Roma, 2 ago. (askanews) – "Pensavo fosse un grande amore. E invece era solo un uovo". Silvio Orlando, che ha ricevuto a Giffoni il prestigioso premio Truffaut, chiude con queste battute l’assaggio di uno splendido monologo che ha voluto regalare al pubblico di IMPACT! "È il trailer – ha annunciato l’attore italiano – di uno spettacolo che spero di portare a teatro in autunno, ‘La vita davanti a sé’ di Romain Gary. La storia parla di un orfano che ha tutta la vita davanti e di questo è fortemente angosciato".
Non è l’unico progetto all’orizzonte. In cantiere l’uscita di due film: "Il bambino nascosto" di Roberto Andò e "Ariaferma" di Leonardo Di Costanzo. "C’è un filo rosso che lega queste due produzioni, perché entrambe, per motivi differenti, si interrogano su come spezzare una catena di violenza", ha spiegato.
Tante le domande dei giovani "giffoner", in particolare sul mestiere dell’attore: "Credo che sia un lavoro fortemente politico – ha raccontato – perché ognuno di noi, prima di essere un artista sul set è un cittadino. È un mestiere pieno di responsabilità. Non a caso Peter Brook sosteneva che il teatro può essere utile, inutile o dannoso".
La sua carriera è nata proprio con il teatro ("è qui che capisci chi sei e chi diventerai, perché mentre al cinema devi dare solo risposte, a teatro puoi farti delle domande") quando, più o meno nella post adolescenza, aveva ormai accantonato l’idea di diventare musicista.
"Ero uno di voi alla ricerca di se stesso – ha svelato ai giovani seduti in sala Blu – Un giorno fui quasi costretto a salire su un palcoscenico e sentii uno strano rumore di sottofondo. Erano risate. Fu allora che capii che potevo trovare il mio posto del mondo".
La prima vera occasione arriva a Milano, dopo l’incontro con Gabriele Salvatores e uno spettacolo scritto da Gino e Michele che colpì Nanni Moretti. "Nanni mi chiamò per ‘Palombella rossa’ e per me fu uno choc: era un mito, perché il suo cinema parlava della mia generazione. Poi, sempre grazie a lui che ne curava la produzione, è stata la volta de ‘Il portaborse’ con Daniele Luchetti e da lì è iniziata in maniera del tutto inaspettata la mia carriera cinematografica. Diciamo che è stata una grande eresia quella di mettermi un film sulle spalle, ma è stato grazie a queste esperienze che ho capito che si poteva avere l’ambizione di raccontare, attraverso il cinema, un periodo storico".

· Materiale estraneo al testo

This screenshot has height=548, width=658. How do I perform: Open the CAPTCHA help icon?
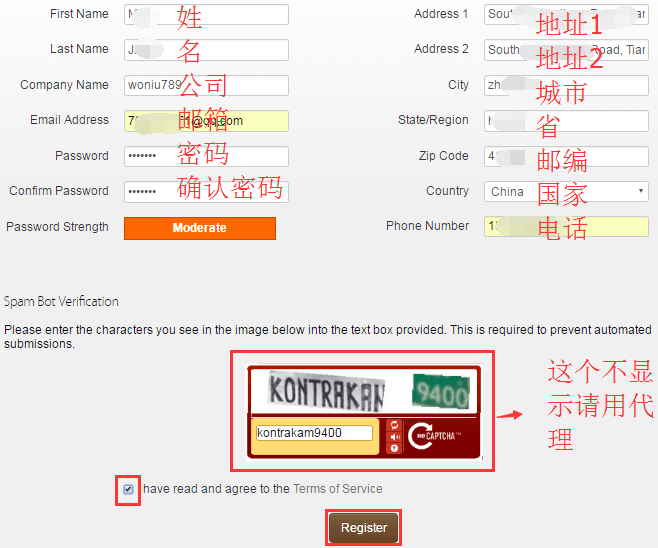click(x=393, y=448)
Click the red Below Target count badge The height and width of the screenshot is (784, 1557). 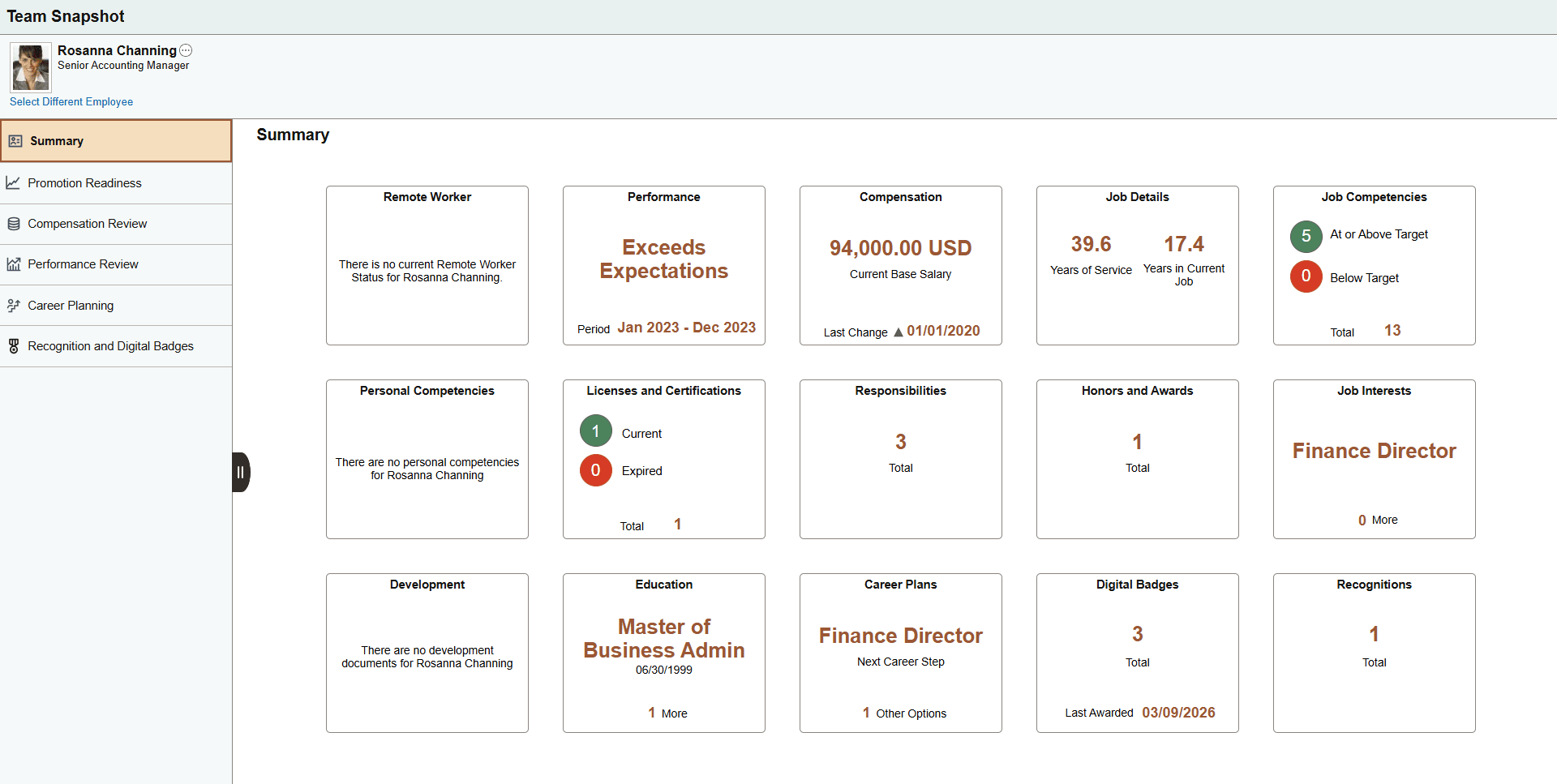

Orlando ha poi confidato ai ragazzi di aver lottato per anni con la sua insicurezza e le sue fragilità: "Prima non riuscivo a parlarne, era quasi un tabù. Poi, piano piano, sono riuscito ad esorcizzare le mie fratture, che credo fossero legate in particolare alla morte di mia madre, scomparsa quando avevo solo nove anni, dopo tre di sofferenze in cui giorno dopo giorno ho visto il suo corpo decomporsi. Questa cosa poteva avere esiti catastrofici, invece mi ha rinforzato e mi ha fatto capire che potevo esorcizzarla regalando un sorriso alle persone. Forse è un sorriso in cui metto una traccia di quella malinconia, ma alla fine sono sempre stato convinto del fatto che l’essere umano è in fondo portatore sia di ferite che di poesia".
Ma quale è l’idea di felicità di Silvio Orlando, cinema a parte? "Tornare alla normalità, togliere le mascherine e riprendere a contagiarci di entusiasmo. Il virus ci ha dato una grande lezione, nulla è scontato, neppure la libertà. Prima del Covid avevamo il mito del controllo. Poi il mondo ci è sfuggito di mano ed è il caso di riflettere sull’opportunità di fare un passo indietro".
Un dato da non trascurare è il rapporto con l’altro: "Siamo abituati a vederlo come una minaccia, ma fin quando non capiremo che invece è una opportunità non andremo da nessuna parte". Orlando non ha poi nascosto l’emozione di trovarsi in una Giffoni e in un festival che ha cambiato pelle: "Di Giffoni non parla mai male nessuno, lunga vita al festival e speriamo che duri per sempre. Sono emozionato. L’ultima volta che sono venuto qui era il 1995 ed è cambiato tutto. Nella prossima vita voglio essere Claudio Gubitosi".